| GOAL OF THE EXERCISE |
Throughout the listing that follows, find each line with the word "computer" and copy it.
-- Opening Marker --
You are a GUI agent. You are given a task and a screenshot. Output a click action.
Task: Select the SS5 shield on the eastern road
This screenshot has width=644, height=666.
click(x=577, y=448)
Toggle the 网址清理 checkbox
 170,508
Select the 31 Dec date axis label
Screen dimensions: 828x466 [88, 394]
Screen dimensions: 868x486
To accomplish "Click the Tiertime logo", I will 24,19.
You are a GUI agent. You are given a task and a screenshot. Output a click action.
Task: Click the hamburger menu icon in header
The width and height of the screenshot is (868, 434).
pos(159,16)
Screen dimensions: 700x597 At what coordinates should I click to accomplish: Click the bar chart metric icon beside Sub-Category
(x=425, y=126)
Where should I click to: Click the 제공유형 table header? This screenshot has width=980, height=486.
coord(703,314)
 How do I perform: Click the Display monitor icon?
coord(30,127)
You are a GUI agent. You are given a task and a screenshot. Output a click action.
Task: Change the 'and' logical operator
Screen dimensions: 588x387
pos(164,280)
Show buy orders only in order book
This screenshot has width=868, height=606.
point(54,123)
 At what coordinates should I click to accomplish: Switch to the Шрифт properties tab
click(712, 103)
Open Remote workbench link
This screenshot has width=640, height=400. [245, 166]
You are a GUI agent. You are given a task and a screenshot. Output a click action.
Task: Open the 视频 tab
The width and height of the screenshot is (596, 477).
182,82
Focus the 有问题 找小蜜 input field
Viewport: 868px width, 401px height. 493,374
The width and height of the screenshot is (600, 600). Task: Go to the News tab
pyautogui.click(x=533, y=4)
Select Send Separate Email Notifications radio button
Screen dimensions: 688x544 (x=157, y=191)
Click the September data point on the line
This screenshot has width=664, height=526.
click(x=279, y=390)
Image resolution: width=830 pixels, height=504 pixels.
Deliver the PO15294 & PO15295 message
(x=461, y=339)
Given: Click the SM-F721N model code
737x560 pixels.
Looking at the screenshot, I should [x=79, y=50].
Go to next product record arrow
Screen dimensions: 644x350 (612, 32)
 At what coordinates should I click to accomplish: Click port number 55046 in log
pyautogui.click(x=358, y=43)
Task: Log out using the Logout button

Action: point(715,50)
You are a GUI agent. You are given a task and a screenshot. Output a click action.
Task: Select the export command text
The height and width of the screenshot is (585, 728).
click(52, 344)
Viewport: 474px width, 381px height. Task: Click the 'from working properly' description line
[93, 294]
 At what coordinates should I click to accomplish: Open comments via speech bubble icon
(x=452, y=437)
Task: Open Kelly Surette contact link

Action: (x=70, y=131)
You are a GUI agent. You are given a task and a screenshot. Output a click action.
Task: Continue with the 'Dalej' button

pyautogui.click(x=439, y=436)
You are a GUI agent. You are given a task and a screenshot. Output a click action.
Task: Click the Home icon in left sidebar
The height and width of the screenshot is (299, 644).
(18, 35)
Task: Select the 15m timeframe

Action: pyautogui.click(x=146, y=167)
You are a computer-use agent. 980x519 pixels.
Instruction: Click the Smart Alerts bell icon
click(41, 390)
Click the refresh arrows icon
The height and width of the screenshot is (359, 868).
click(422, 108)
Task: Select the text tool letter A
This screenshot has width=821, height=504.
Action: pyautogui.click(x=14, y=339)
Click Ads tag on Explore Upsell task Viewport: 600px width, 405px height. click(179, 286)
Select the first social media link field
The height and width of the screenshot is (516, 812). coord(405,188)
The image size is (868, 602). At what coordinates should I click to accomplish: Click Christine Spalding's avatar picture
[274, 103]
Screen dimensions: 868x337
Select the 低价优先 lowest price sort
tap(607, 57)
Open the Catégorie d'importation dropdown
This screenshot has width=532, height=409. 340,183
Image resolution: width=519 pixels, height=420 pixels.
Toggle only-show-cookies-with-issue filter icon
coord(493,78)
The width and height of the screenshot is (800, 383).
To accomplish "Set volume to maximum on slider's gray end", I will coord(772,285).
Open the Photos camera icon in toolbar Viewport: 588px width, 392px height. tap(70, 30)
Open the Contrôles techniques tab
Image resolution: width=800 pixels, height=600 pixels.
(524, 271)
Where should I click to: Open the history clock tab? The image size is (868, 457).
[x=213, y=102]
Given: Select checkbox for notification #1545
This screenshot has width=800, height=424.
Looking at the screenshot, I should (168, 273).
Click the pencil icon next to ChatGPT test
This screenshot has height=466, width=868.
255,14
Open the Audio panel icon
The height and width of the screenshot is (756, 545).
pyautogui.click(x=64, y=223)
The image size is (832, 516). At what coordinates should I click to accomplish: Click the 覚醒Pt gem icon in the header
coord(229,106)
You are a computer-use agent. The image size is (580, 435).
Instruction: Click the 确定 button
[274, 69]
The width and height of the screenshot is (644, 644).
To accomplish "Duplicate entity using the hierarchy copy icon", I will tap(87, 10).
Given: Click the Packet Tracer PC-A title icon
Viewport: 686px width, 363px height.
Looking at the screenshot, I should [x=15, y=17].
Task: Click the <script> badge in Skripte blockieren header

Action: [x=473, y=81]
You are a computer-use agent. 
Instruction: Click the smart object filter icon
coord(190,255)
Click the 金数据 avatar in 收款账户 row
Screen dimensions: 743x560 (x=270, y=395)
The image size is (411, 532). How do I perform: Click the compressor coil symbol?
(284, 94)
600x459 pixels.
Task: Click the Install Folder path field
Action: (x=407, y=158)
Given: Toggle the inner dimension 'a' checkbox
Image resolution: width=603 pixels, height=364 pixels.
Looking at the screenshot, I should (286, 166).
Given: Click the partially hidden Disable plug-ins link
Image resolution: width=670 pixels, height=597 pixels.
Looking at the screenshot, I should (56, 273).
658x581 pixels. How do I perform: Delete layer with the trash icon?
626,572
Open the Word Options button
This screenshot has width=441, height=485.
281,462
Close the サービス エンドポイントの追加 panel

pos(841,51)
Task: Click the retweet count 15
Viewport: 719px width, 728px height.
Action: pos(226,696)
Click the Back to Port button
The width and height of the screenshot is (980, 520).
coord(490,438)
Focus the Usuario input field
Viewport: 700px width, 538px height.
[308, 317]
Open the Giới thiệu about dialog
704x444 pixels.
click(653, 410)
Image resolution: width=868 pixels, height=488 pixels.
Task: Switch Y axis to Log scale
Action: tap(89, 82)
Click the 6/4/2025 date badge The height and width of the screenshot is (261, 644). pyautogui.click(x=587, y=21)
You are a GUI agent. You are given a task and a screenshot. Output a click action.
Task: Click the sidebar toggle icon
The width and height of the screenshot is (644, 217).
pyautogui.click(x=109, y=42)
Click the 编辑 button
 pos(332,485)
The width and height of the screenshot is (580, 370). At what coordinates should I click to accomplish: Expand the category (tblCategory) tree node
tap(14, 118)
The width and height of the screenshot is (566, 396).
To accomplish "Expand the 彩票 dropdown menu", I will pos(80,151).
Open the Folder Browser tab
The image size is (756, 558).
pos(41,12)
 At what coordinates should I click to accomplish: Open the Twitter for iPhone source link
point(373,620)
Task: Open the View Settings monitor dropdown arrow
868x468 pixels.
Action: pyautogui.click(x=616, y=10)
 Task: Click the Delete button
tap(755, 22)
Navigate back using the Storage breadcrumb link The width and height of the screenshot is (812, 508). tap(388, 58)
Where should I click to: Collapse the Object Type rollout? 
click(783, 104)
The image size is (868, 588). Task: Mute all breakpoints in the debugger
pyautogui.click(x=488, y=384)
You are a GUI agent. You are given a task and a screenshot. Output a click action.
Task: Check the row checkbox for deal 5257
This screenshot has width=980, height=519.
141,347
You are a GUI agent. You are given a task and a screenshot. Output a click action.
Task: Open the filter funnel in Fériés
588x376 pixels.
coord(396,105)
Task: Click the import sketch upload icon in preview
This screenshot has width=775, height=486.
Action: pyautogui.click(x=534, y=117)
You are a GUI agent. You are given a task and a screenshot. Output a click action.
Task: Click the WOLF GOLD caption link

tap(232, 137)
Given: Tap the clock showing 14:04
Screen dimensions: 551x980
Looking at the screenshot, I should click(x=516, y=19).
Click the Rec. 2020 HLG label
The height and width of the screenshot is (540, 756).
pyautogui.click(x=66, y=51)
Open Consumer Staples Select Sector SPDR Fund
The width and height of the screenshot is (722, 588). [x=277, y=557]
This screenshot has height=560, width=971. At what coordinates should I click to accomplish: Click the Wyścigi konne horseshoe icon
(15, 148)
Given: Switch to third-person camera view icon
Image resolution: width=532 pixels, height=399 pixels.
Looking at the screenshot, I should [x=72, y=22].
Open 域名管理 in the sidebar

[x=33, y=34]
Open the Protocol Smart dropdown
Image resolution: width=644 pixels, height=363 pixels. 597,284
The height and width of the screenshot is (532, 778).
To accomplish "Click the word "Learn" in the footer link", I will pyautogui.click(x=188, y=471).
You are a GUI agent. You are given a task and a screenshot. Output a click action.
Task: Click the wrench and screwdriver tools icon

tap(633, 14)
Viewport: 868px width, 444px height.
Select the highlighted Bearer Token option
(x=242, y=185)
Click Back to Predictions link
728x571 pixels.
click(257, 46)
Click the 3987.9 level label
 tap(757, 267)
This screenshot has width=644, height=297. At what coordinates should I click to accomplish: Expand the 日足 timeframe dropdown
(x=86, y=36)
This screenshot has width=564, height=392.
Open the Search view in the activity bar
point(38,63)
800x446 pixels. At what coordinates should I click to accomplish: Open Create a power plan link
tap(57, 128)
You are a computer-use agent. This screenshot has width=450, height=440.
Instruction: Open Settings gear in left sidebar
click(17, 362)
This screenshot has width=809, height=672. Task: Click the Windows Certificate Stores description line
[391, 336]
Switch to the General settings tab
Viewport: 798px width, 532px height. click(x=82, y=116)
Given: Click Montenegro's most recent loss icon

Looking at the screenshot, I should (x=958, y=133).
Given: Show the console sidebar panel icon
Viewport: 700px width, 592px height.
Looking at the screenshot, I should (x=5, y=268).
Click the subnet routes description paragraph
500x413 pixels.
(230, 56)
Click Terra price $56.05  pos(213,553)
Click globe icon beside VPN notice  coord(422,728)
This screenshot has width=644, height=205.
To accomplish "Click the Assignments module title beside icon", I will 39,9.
-- Closing Marker --
| RESULT |
You are a computer-use agent. 980x519 pixels.
You are a computer-use agent. The image size is (580, 435).
You are a computer-use agent. 
You are a computer-use agent. This screenshot has width=450, height=440.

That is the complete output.